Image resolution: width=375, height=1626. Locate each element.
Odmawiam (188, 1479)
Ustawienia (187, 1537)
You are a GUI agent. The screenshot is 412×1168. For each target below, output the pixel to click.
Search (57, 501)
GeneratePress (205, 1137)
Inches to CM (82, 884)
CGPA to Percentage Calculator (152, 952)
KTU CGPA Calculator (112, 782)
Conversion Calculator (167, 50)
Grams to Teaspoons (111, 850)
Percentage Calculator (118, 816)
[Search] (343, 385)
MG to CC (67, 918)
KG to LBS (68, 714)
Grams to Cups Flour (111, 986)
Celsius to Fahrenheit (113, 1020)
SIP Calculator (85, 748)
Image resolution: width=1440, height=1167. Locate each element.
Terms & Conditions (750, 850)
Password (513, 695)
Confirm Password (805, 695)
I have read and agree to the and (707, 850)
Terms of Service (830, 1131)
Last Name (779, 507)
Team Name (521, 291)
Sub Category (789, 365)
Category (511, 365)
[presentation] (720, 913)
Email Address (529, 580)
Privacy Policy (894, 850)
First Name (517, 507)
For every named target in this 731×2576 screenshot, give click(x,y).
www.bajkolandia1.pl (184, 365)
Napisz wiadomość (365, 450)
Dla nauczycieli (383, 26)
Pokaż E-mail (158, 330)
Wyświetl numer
---*---
* DIRECTIVE *
Copy the data above word for word, with no changes.

* ANSWER TO THIS PROBLEM *
Image resolution: width=375, height=1626. Locate each element.
Odmawiam (188, 1479)
Ustawienia (187, 1537)
You are a GUI agent. The screenshot is 412×1168. For each target below, output the pixel to click.
Search (57, 501)
GeneratePress (205, 1137)
Inches to CM (82, 884)
CGPA to Percentage Calculator (152, 952)
KTU CGPA Calculator (112, 782)
Conversion Calculator (167, 50)
Grams to Teaspoons (111, 850)
Percentage Calculator (118, 816)
[Search] (343, 385)
MG to CC (67, 918)
KG to LBS (68, 714)
Grams to Cups Flour (111, 986)
Celsius to Fahrenheit (113, 1020)
SIP Calculator (85, 748)
Image resolution: width=1440, height=1167. Locate each element.
Terms & Conditions (750, 850)
Password (513, 695)
Confirm Password (805, 695)
I have read and agree to the and (707, 850)
Terms of Service (830, 1131)
Last Name (779, 507)
Team Name (521, 291)
Sub Category (789, 365)
Category (511, 365)
[presentation] (720, 913)
Email Address (529, 580)
Privacy Policy (894, 850)
First Name (517, 507)
For every named target in this 731×2576 screenshot, give click(x,y).
www.bajkolandia1.pl (184, 365)
Napisz wiadomość (365, 450)
Dla nauczycieli (383, 26)
Pokaż E-mail (158, 330)
Wyświetl numer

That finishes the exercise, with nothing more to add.